Since retrons are not mobile, their appearance in diverse bacterial species is not a "selfish DNA" phenomenon. Rather, bacterial retrons confer some protection from phage infection to bacterial hosts. Several retrons are located in DNA regions next to certain protein effector-coding genes. When their expression is activated, most of these effectors and their associated retrons function together to block phage infection.

== Retrons in genetic engineering ==
Retrons have emerged as powerful tools in genetic engineering due to their unique ability to produce single-stranded DNA (ssDNA) inside cells. Here are some of the key ways retrons have been used:

=== In Situ DNA Production for Genome Editing ===
Retrons generate ssDNA through reverse transcription of a noncoding RNA. This ssDNA can serve as a donor template for genome editing, for example in recombineering and CRISPR-based systems. This approach allows for precise, targeted mutations without the need to introduce external DNA.

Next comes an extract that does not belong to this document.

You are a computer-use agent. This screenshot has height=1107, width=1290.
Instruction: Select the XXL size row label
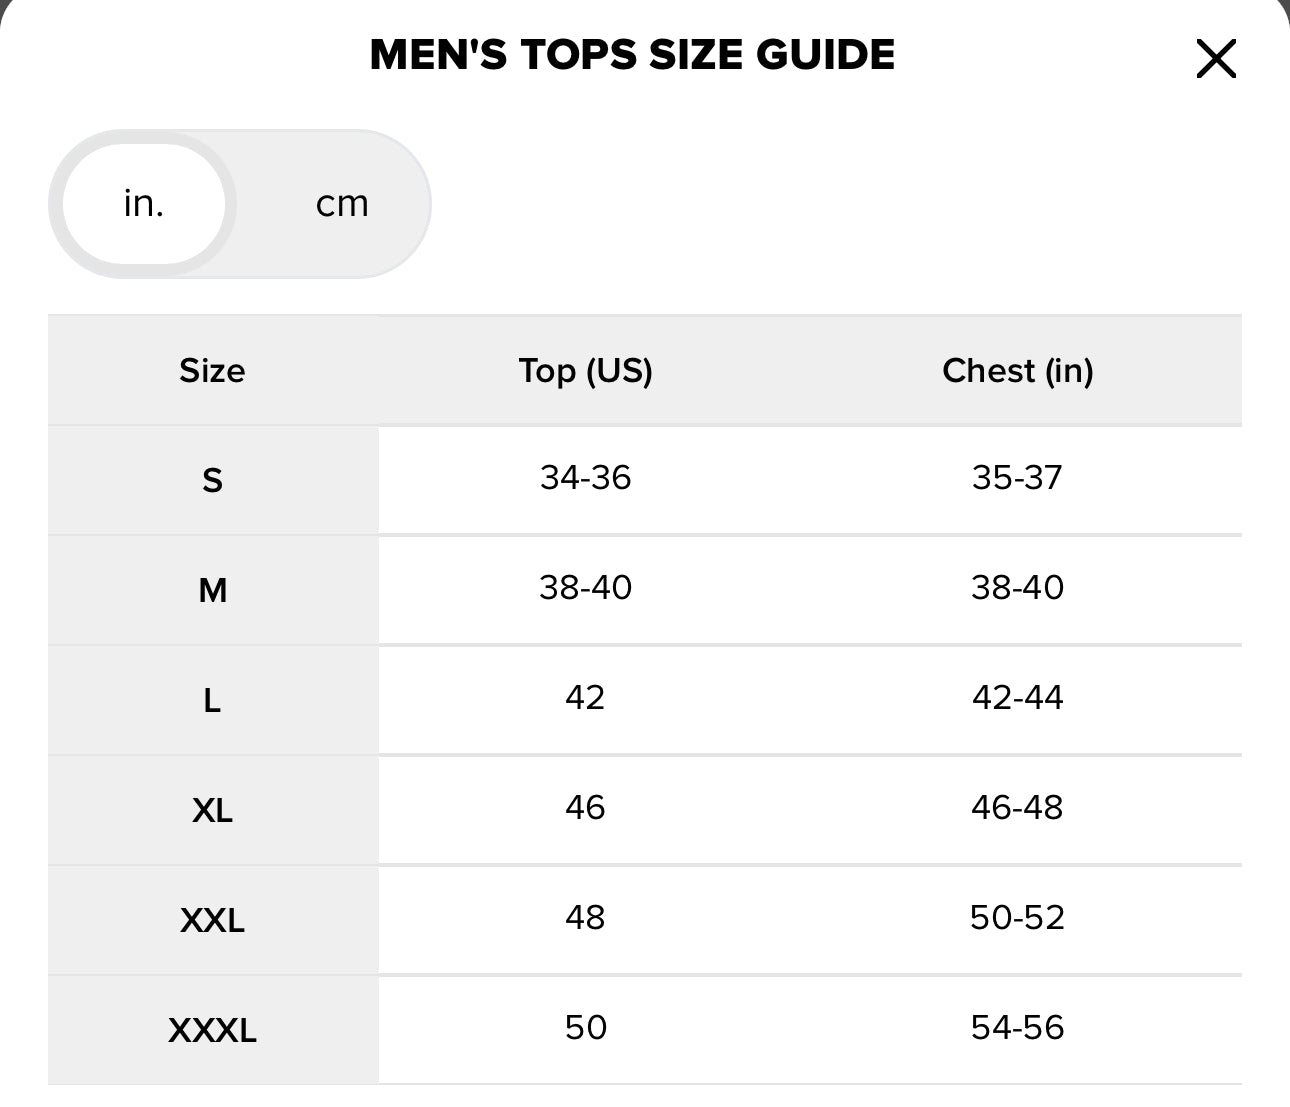tap(212, 920)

=== Retron Library Recombineering (RLR) ===
RLR is a technique that enables massively parallel genome editing. It uses retrons to generate millions of unique mutations simultaneously, each tagged with a molecular "barcode." This allows researchers to:
- Perform high-throughput genetic screens
- Simultaneously modify multiple sites on a single genome
- Study genotype-phenotype relationships
- Track mutations across large populations of cells

=== Biological Recording ===
Retrons have been engineered to act as molecular recorders, capturing information about cellular events by integrating specific DNA sequences into the genome. This could be used to monitor gene expression or environmental changes over time.

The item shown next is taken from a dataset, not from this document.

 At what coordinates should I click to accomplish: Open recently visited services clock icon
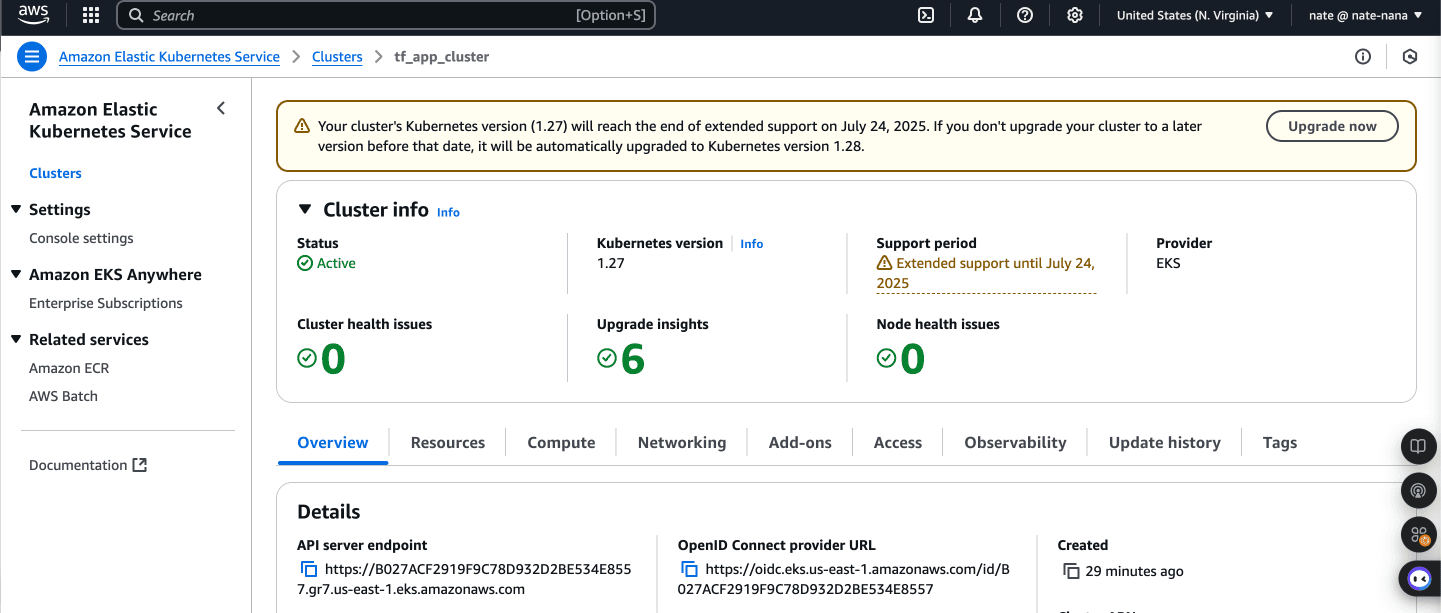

=== Reduced Toxicity Compared to CRISPR ===
Unlike CRISPR-Cas9, which introduces double-stranded breaks (DSBs) that can be toxic or may lead to off-target effects, retron-based editing avoids DSBs, making it a reduced toxicity alternative for certain applications.

=== Synthetic Biology and Evolutionary Engineering ===
Retrons are being explored for continuous evolution of synthetic genomes, enabling iterative cycles of mutation and selection to evolve new traits or functions in microbes.